Wygląda na to, że ten rok będzie wyjątkowo dobry dla szwedzkich sadowników. Sady są zapełnione dzięki bardzo dobrej pogodzie, mimo że przydałoby się trochę deszczu, aby liczba owoców była większa. Według prognoz, szwedzcy sadownicy mają zebrać ponad 15 milionów kg jabłek. Poprzedni rok również był zadowalający, jednak tym razem warunki pogodowe były bardziej korzystne dla kwitnienia drzew i zapylania przez owady.

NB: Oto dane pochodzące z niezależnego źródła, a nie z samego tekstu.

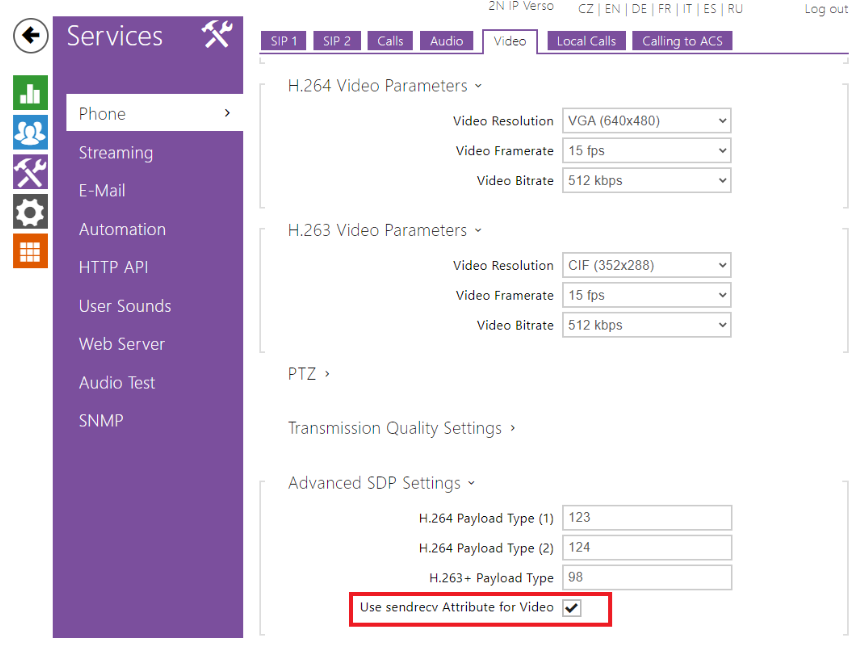Screen dimensions: 861x662
Task: Click the Services tools icon in the header
Action: pos(215,33)
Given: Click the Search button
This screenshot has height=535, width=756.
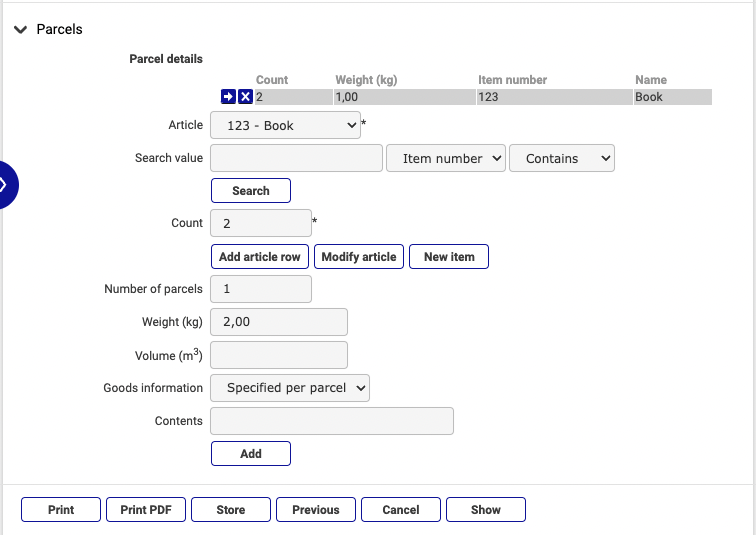Looking at the screenshot, I should pyautogui.click(x=251, y=190).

Drzewa uginają się od ciężaru owoców, więc liczymy na obfite zbiory. Jednakże pogoda może jeszcze o tym zadecydować w kolejnych tygodniach. Wielu z naszych producentów posiada systemy nawadniające, ale mimo tego, trudno było zrekompensować ekstremalną suszę w czasie poprzedniego lata. Z tego powodu, zbiory nie były tak satysfakcjonujące w zeszłym roku.
- mówi Henrik Stridh, menadżer Äppelriket.

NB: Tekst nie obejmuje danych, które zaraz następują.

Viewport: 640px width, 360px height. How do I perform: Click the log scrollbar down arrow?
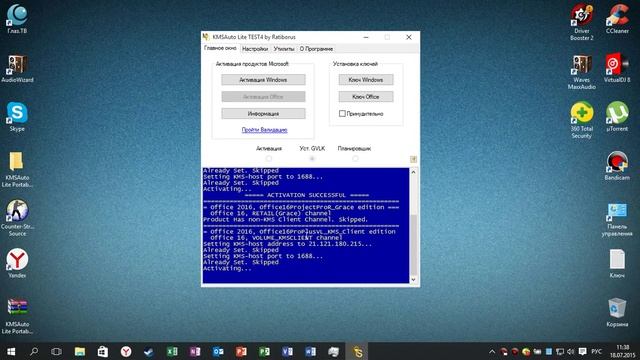413,279
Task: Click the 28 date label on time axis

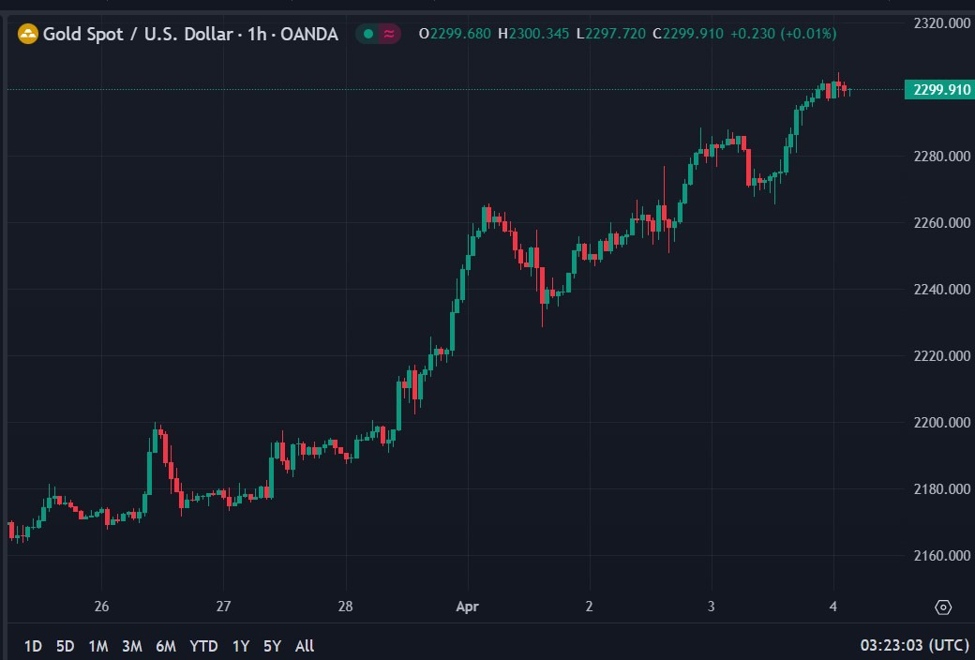Action: (345, 606)
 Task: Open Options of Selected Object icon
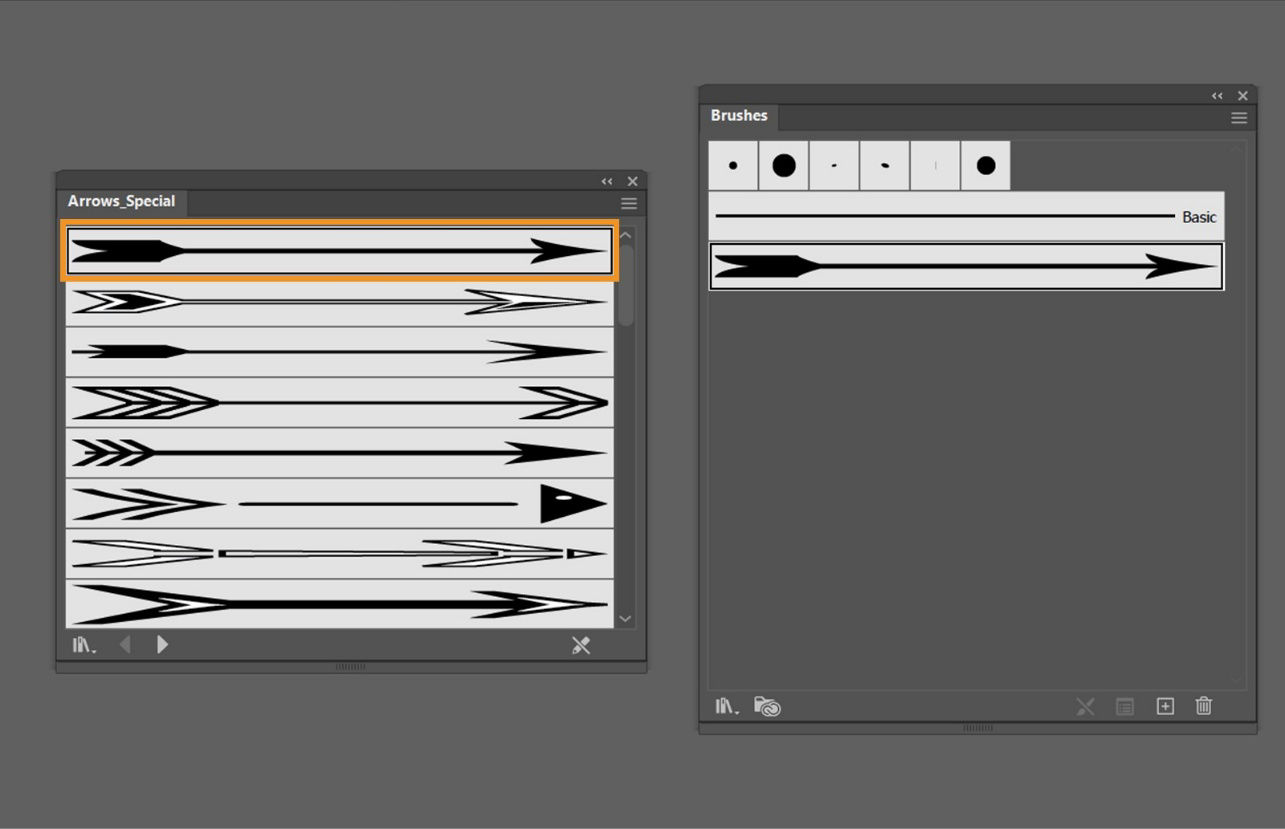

Najwcześniejsze odmiany jabłoni m.in. Discovery, będą zbierane w ciągu najbliższych kilku tygodni, jednak wiele z nich ma mniej niż 65 milimetrów średnicy, a idealna średnica, która jest odpowiednia do zbiorów, to zakres od 65 do 80 milimetrów. Jeśli jabłka są mniejsze niż w podanym rozmiarze, klienci nie są tak chętni, żeby je kupować. Po odmianie Discovery zbiera się Aromę, a następnie Cox Orange, Ingrid Marie i inne odmiany. Zbiory trwają do końca listopada.
Jabłka rosnące na drzewach mogą przyrastać nawet o 4 milimetry na dzień, co jest szczególnie ważne, kiedy liczy się każdy milimetr.
"W ostatnich latach, zasadziliśmy dużo nowych drzew. Ta inwestycja zaczyna przynosić owoce” - mówi Henrik i dodaje
Naszym celem jest, aby więcej szwedzkich jabłek znalazło się na półkach sklepowych. Na chwilę obecną jest to 30%, ale chcielibyśmy zwiększyć tę liczbę do 40% lub nawet do 45%. Opinie rynkowe i konsumenckie są zdecydowanie pozytywne zwłaszcza, gdy coraz więcej Szwedów woli kupować krajowe produkty. Aby zagwarantować sobie sukces musimy utrzymać dobrą jakość naszych jabłek przez cały rok.
W obecnym sezonie zanotowaliśmy kilka problemów spowodowanych przez szkodniki. Najwięcej takich przypadków miało miejsce na północy kraju, gdzie owocówka jabłkóweczka spowodowała znaczne szkody. Na szczęście nie dotknęło to komercyjnych sadów na południu Szwecji.
Niepokojąca przyszłość
W pobliżu fińskiej granicy gminy Pohja, producenci jabłek nie patrzą optymistycznie w przyszłość. Według Gustava Knape uprawiającego jabłka obok Brödtorp, lato bez większych opadów deszczu może negatywnie wpłynąć na przyszłoroczne plony.
Gustav produkuje swoje jabłka na powierzchni mającej około 5-6 hektarów. Z jednego hektaru może zebrać nawet 20 ton jabłek różnych odmian. Najczęściej dostarcza je lokalnym sprzedawcom i aby zwiększyć wydajność produkcji pracuje nad nową linią sortującą.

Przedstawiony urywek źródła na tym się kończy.